Famine typically broke out in the 88th month.  The agarian population dropped dramatically, below what they had been initially.  Sheep, goats and cows died off in their herds, and the land was left barren by the end.  Given a free hand, most players engineered a wasteland.

One player, by the end of the simulation, had a stable population and had significantly better quality of life for the villagers.  Failure was the rule, but somehow he had found an exception.

The Breakdown

The litany of possible errors was a long one, and so immediately recognisable that it's hard to suppress a wince of empathy on reading.

The players who did badly tended not to ask "why" things happened.  They tended to jump from one subject to another, switching aimlessly, without focus.  They proposed hypotheses without testing them.  If they did test their hypotheses, they did so on an adhoc basis, testing success cases without testing possible failure cases.  In some cases they had tunnel vision: focussing on irrelevancies at the expence of the larger picture.  In other cases, they attempted to "delegate" intractable problems to the villagers themselves or refused to deal with the issue at all.  Finally, and most tellingly, most players dealt with the problems that they saw "on the spot" without thinking of the larger, longer term problems that they were setting up with that immediate short term solution.

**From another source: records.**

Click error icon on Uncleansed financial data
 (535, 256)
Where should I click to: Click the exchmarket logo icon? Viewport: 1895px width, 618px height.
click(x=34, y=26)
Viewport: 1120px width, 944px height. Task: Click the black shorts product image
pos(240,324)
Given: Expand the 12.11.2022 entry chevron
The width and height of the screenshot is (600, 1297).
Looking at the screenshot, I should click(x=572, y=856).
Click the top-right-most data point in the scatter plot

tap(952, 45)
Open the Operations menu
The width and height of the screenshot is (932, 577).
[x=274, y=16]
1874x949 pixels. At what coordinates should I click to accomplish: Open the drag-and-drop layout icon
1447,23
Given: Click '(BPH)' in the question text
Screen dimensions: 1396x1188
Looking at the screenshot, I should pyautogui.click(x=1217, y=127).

These results were not a surprise.  They were just what Dorner's team was looking for.  Where many scientists would have looked at the successes and determined the optimal "working strategy" – Dorner was just as interested in the range of failures in the experiment.   Dorner's team had specifically designed the simulation so that most people would fail at it, precisely aiming at the weak points of human decision making.  

Not all players failed in the same way.  Even amongst the players who failed the same way, many players had different reasons for their particular mode of failure.  And yet, there were strong commonalities among the failing players, both in their reactions to incipient failure, and in their attempts at recovery.

The Reasons

The reason why most people failed was that they did not understand the nature of Tanaland.  Despite being a simulation, Tanaland was no game, and Dorner's team programmed in as accurate a simulation of an African village as the hardware would allow.  The watertable under the village had a limited amount of water available.  The population grew at an exponential rate given the available food and healthcare.  Even the topsoil was modelled accurately, so that overgrazing caused by massive herds would erode the topsoil over time.  All of this data was available to the players – had they thought to look.  But most players didn't.  The experiment ended in three predictable failure modes: either the cattle starved and died, or the groundwater was exhausted, or the population exceeded the available food.  Far from being a bundle of independent subsystems, all of Tanaland was deeply intertwingled.

The Weaknesses

The deeper reason why Tanaland was so successful at bamboozling players is partly due to the incredible success of the human brain's pattern recognition system.  Human beings are capable of driving in heavy traffic, understanding language, and recognizing patterns in almost random data, feats far beyond most computers.  But there are some problems which defeat human intuition.  

Linear extrapolation. Human beings have a tendency to assume change itself is static.  Even when shown exponential growth, we're not good at internalizing that knowledge.  This may be why calculus is so hard for many people, because we don't think about the rate of growth itself growing.

Delayed Feedback. Human beings tend to assume that an action will yield a response immediately, or not at all.  This is the way that we interact with the world on a daily basis, and we can become very confused when there's a significant delay in the system's response.  Even when we recognize intellectually that a change is "in the pipeline", we may struggle against the instinct to do more and oversteer rather than correctly "sitting on our hands."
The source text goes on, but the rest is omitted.